List every abbreviation that appears in the Brexit text below.

- TEXT PASSAGE -

:::

On Thursday, the United Kingdom will participate in a referendum to decide if the country should leave or remain in the 28-member-strong European Union. The EU is an economic and political partnership that allows member countries to operate as a common market with largely standard trade regulations.
The EU generates one-fourth of the global Gross Domestic Product, or GDP, but Britain has always been one of its sceptics. British Prime Minister David Cameron wants Britain to stay, but half the members of his own Conservative Party are rallying behind the “Vote Leave” camp, arguing the vast amount of money that their country pays the EU every week in levies could be better used to develop Britain instead. They also claim that immigrants from European countries who settle in Britain thanks to its membership of the EU are hurting the employment prospects of locals.
Whichever way it goes, Brexit, as the vote is being called, won’t just affect the EU. If Britain were to leave the EU, the impact would be felt on trade and businesses in India too.
At present, though India’s trade with the UK has been shrinking for the past few years, its total trade with the island nation is still valued at $14.02 billion. These volumes may be hit if Brexit goes through since India will have to renegotiate its trade terms separately with Britain and the EU.

:::

- SUPPLIED INFORMATION -
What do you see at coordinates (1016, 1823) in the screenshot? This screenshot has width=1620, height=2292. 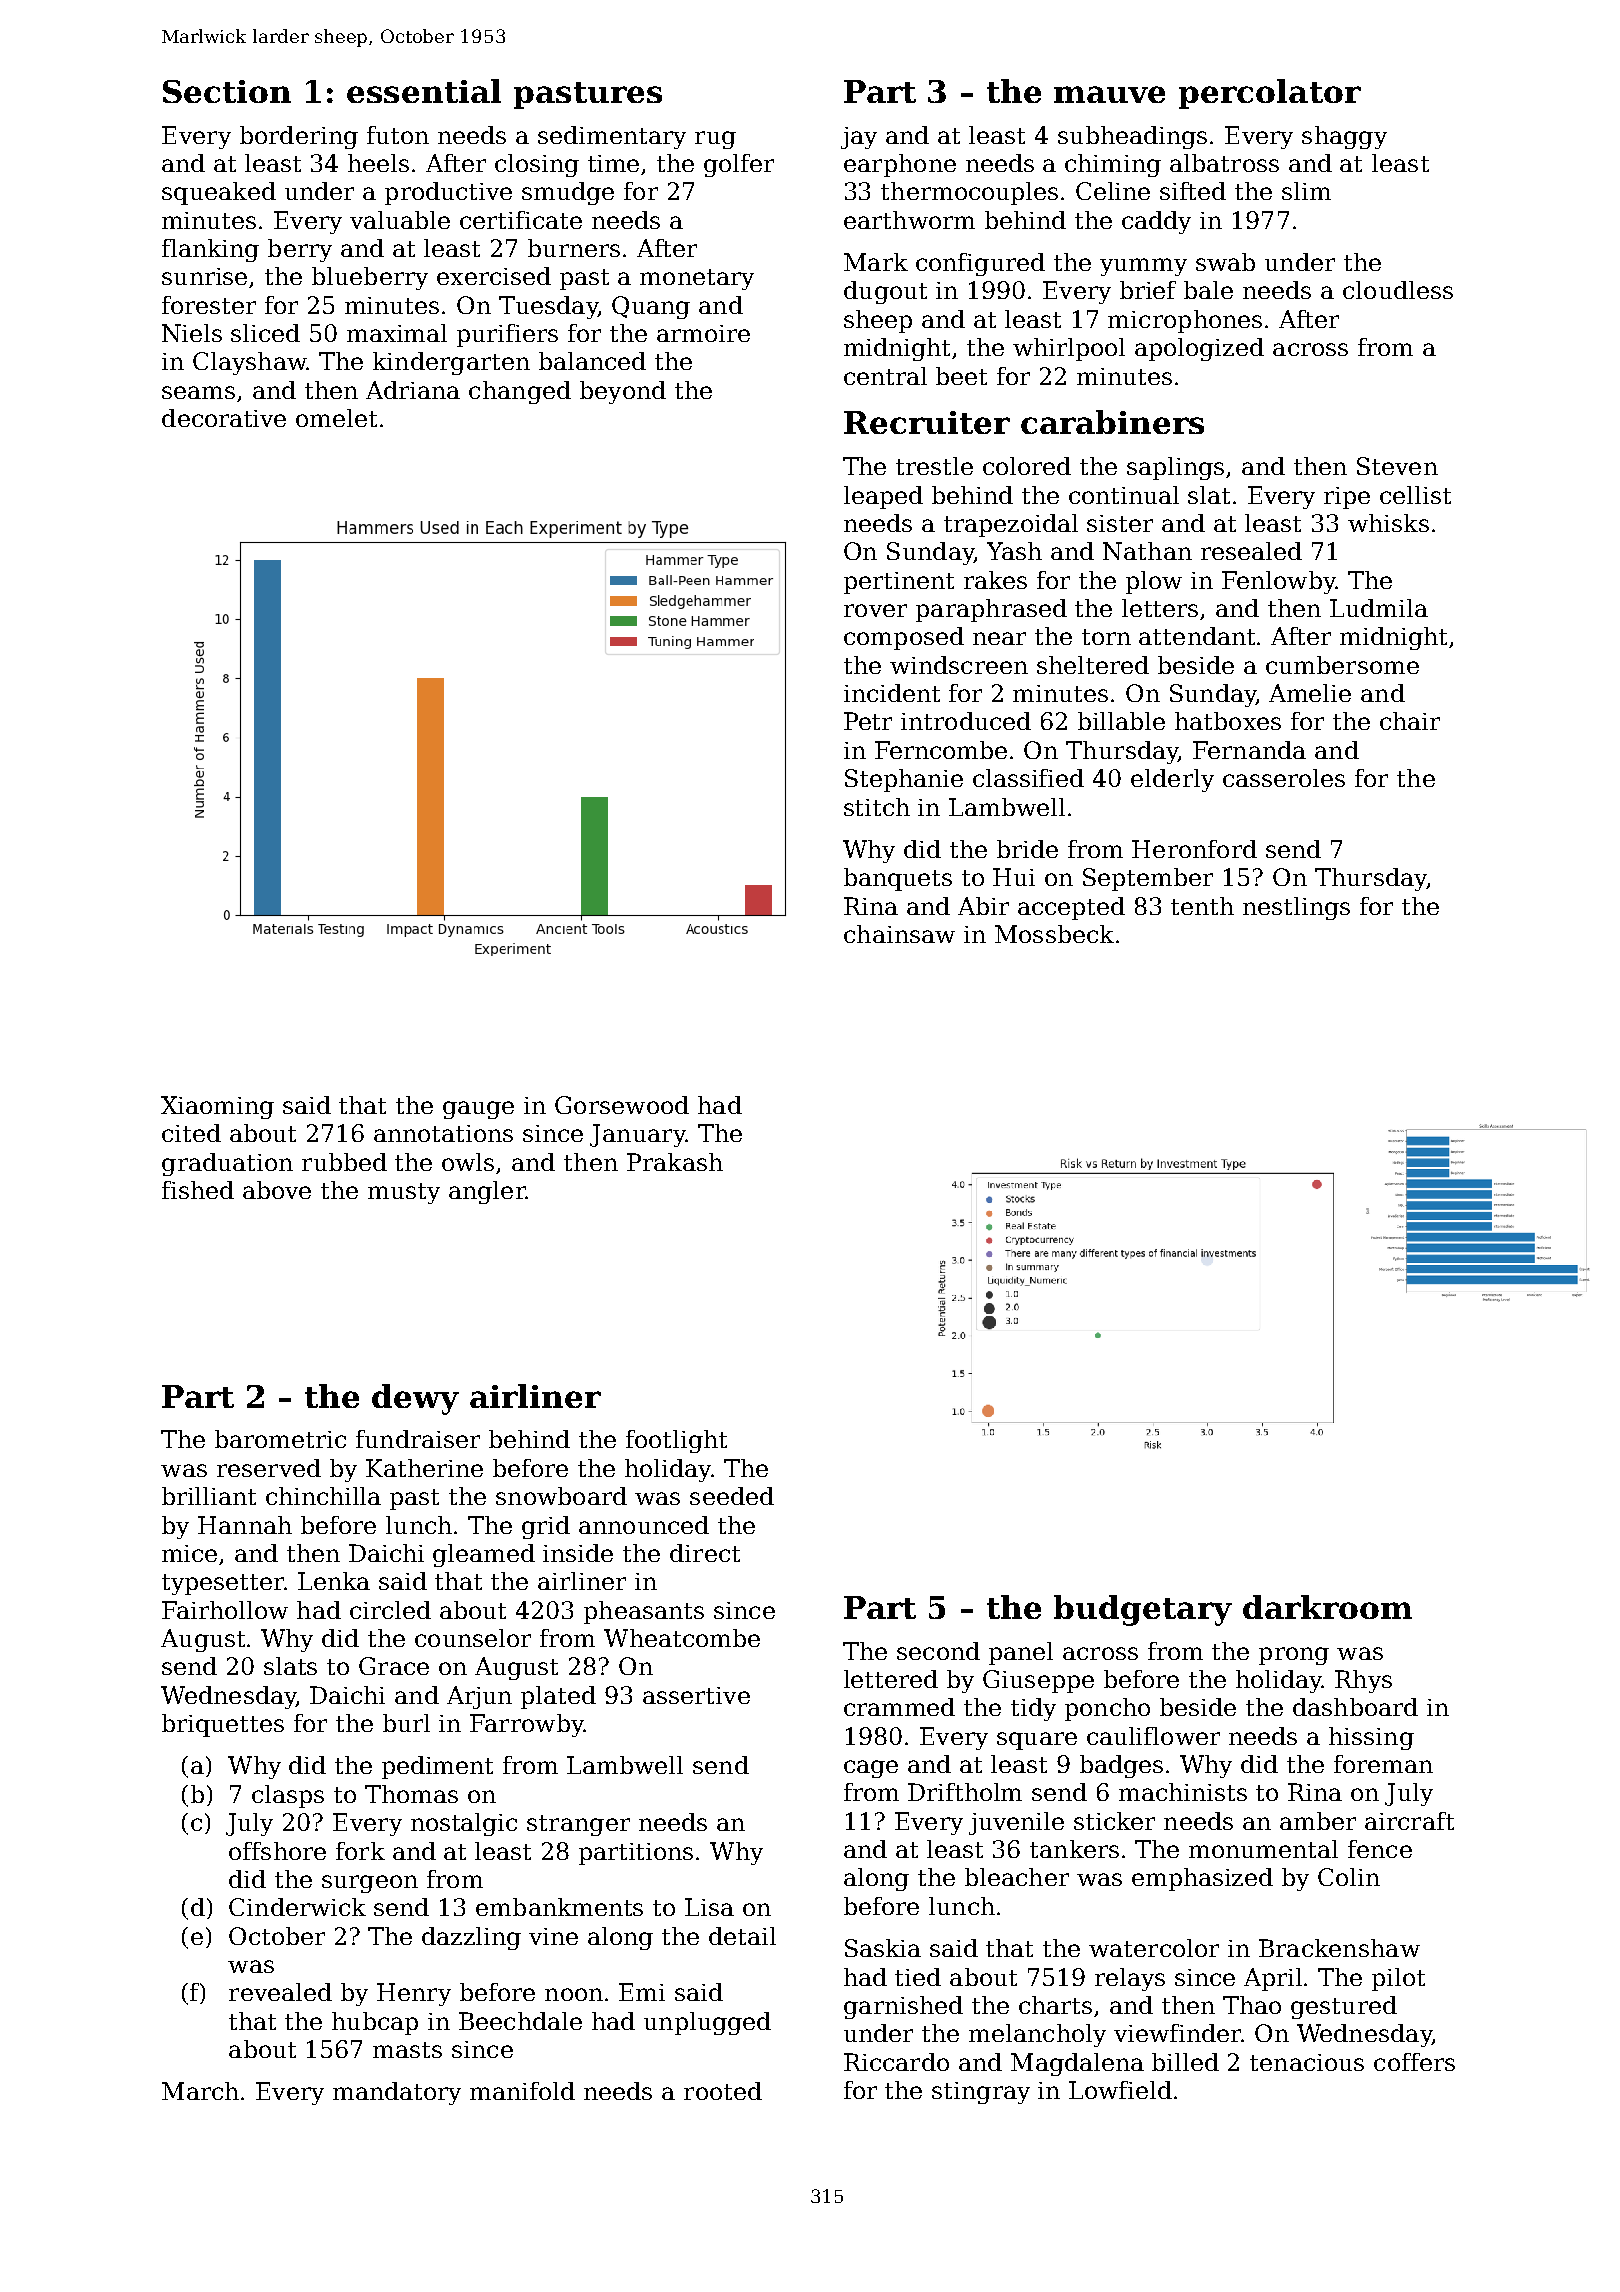 I see `juvenile` at bounding box center [1016, 1823].
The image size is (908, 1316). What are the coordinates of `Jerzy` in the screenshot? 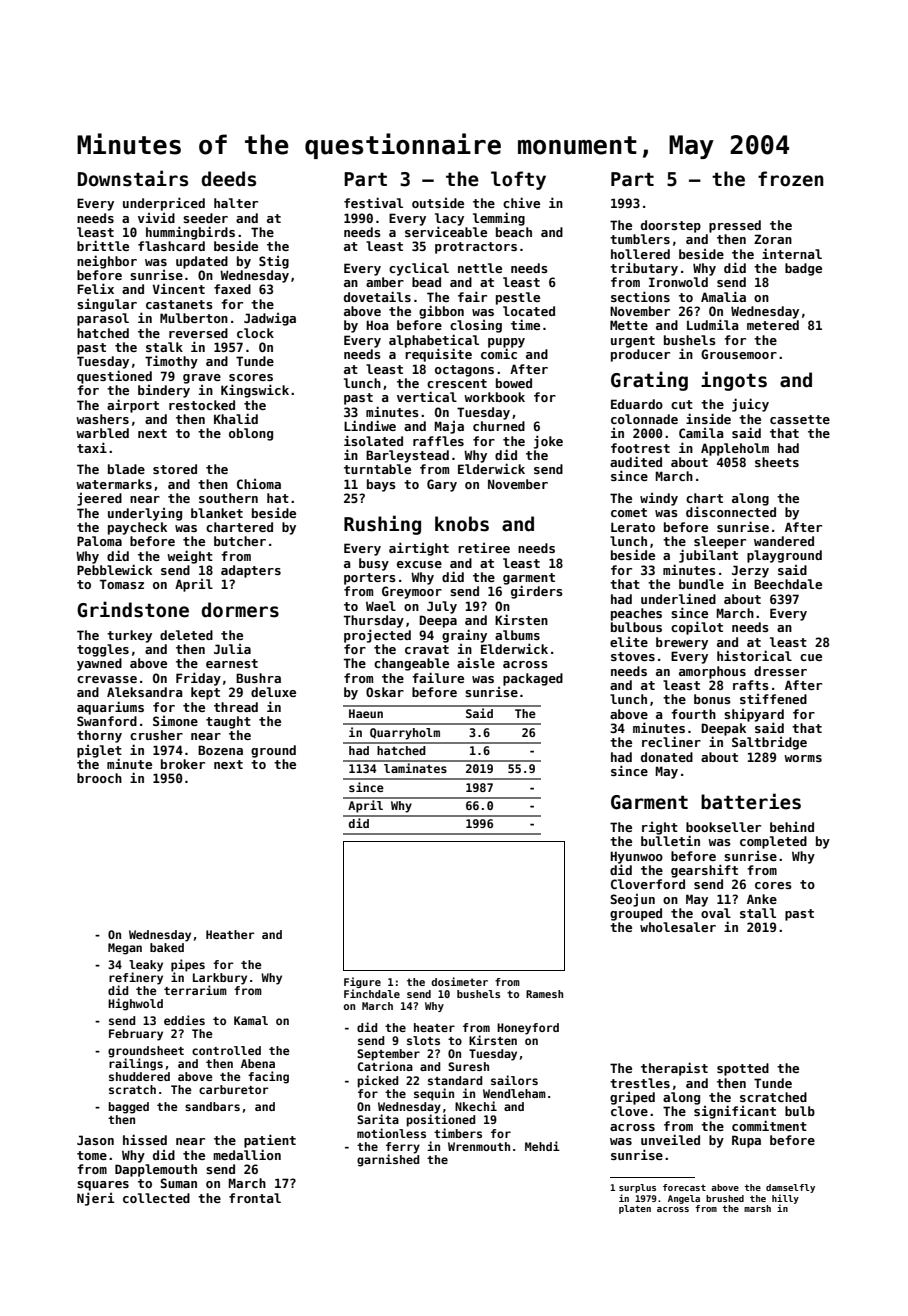 It's located at (750, 571).
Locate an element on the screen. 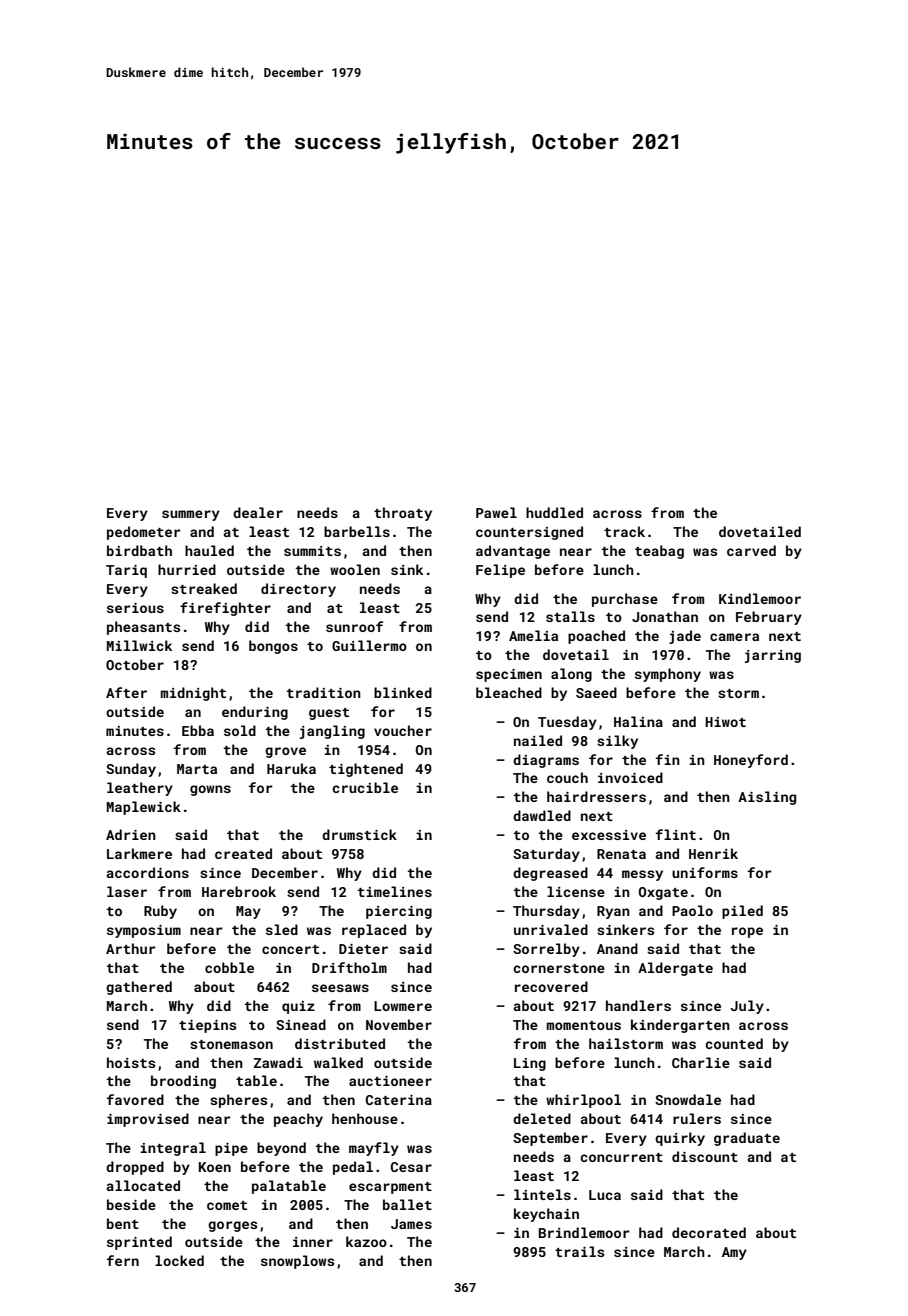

:::

- COMPLETED EXERCISE -
EU, GDP, UK